-- Exercise goal --
Identical copies of all the records below are needed.
** Opening Records provided block **
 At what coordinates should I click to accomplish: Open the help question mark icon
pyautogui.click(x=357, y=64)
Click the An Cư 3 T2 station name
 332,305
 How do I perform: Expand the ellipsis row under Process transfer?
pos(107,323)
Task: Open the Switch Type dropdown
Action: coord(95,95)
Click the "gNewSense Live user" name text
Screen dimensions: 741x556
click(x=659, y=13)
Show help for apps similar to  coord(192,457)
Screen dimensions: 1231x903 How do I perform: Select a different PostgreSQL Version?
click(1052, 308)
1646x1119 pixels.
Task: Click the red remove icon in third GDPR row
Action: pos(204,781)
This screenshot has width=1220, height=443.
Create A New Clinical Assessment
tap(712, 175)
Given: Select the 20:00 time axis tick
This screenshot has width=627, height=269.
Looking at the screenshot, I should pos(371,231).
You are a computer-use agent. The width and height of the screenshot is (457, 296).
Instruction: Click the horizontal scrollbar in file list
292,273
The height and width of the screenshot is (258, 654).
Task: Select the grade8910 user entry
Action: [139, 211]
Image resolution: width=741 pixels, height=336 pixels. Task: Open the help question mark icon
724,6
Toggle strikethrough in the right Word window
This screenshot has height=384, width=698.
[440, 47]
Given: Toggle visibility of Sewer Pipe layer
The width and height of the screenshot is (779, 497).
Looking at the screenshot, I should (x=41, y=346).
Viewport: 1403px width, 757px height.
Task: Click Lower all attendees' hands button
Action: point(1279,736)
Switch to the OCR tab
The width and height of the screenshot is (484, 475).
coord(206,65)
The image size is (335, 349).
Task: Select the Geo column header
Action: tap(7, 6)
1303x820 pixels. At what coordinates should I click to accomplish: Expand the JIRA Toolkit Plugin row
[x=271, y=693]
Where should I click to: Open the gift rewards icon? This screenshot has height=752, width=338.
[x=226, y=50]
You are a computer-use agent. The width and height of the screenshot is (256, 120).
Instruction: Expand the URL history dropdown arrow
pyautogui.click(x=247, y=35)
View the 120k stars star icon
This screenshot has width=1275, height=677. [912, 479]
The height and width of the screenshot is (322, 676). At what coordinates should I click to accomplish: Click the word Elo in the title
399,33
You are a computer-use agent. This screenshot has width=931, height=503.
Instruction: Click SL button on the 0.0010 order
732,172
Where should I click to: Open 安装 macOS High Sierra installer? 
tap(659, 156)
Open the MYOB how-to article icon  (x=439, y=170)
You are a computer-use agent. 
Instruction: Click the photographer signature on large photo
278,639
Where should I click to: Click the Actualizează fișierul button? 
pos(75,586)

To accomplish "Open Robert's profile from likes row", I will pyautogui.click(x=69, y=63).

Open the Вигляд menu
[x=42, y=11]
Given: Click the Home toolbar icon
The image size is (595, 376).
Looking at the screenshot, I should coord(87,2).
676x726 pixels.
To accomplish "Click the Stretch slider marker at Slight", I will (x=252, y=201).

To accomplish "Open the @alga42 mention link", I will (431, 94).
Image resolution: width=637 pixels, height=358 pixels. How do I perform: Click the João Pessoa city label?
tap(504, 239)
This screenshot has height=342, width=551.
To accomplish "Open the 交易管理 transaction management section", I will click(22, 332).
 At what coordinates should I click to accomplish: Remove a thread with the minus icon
** Closing Records provided block **
-- Written reply --
 At what coordinates should I click to accomplish: Open the help question mark icon
pyautogui.click(x=357, y=64)
Click the An Cư 3 T2 station name
 332,305
 How do I perform: Expand the ellipsis row under Process transfer?
pos(107,323)
Task: Open the Switch Type dropdown
Action: coord(95,95)
Click the "gNewSense Live user" name text
Screen dimensions: 741x556
click(x=659, y=13)
Show help for apps similar to  coord(192,457)
Screen dimensions: 1231x903 How do I perform: Select a different PostgreSQL Version?
click(1052, 308)
1646x1119 pixels.
Task: Click the red remove icon in third GDPR row
Action: pos(204,781)
This screenshot has width=1220, height=443.
Create A New Clinical Assessment
tap(712, 175)
Given: Select the 20:00 time axis tick
This screenshot has width=627, height=269.
Looking at the screenshot, I should pos(371,231).
You are a computer-use agent. The width and height of the screenshot is (457, 296).
Instruction: Click the horizontal scrollbar in file list
292,273
The height and width of the screenshot is (258, 654).
Task: Select the grade8910 user entry
Action: [139, 211]
Image resolution: width=741 pixels, height=336 pixels. Task: Open the help question mark icon
724,6
Toggle strikethrough in the right Word window
This screenshot has height=384, width=698.
[440, 47]
Given: Toggle visibility of Sewer Pipe layer
The width and height of the screenshot is (779, 497).
Looking at the screenshot, I should (x=41, y=346).
Viewport: 1403px width, 757px height.
Task: Click Lower all attendees' hands button
Action: point(1279,736)
Switch to the OCR tab
The width and height of the screenshot is (484, 475).
coord(206,65)
The image size is (335, 349).
Task: Select the Geo column header
Action: tap(7, 6)
1303x820 pixels. At what coordinates should I click to accomplish: Expand the JIRA Toolkit Plugin row
[x=271, y=693]
Where should I click to: Open the gift rewards icon? This screenshot has height=752, width=338.
[x=226, y=50]
You are a computer-use agent. The width and height of the screenshot is (256, 120).
Instruction: Expand the URL history dropdown arrow
pyautogui.click(x=247, y=35)
View the 120k stars star icon
This screenshot has width=1275, height=677. [912, 479]
The height and width of the screenshot is (322, 676). At what coordinates should I click to accomplish: Click the word Elo in the title
399,33
You are a computer-use agent. This screenshot has width=931, height=503.
Instruction: Click SL button on the 0.0010 order
732,172
Where should I click to: Open 安装 macOS High Sierra installer? 
tap(659, 156)
Open the MYOB how-to article icon  (x=439, y=170)
You are a computer-use agent. 
Instruction: Click the photographer signature on large photo
278,639
Where should I click to: Click the Actualizează fișierul button? 
pos(75,586)

To accomplish "Open Robert's profile from likes row", I will pyautogui.click(x=69, y=63).

Open the Вигляд menu
[x=42, y=11]
Given: Click the Home toolbar icon
The image size is (595, 376).
Looking at the screenshot, I should coord(87,2).
676x726 pixels.
To accomplish "Click the Stretch slider marker at Slight", I will (x=252, y=201).

To accomplish "Open the @alga42 mention link", I will (431, 94).
Image resolution: width=637 pixels, height=358 pixels. How do I perform: Click the João Pessoa city label?
tap(504, 239)
This screenshot has height=342, width=551.
To accomplish "Open the 交易管理 transaction management section", I will click(22, 332).
 At what coordinates should I click to accomplish: Remove a thread with the minus icon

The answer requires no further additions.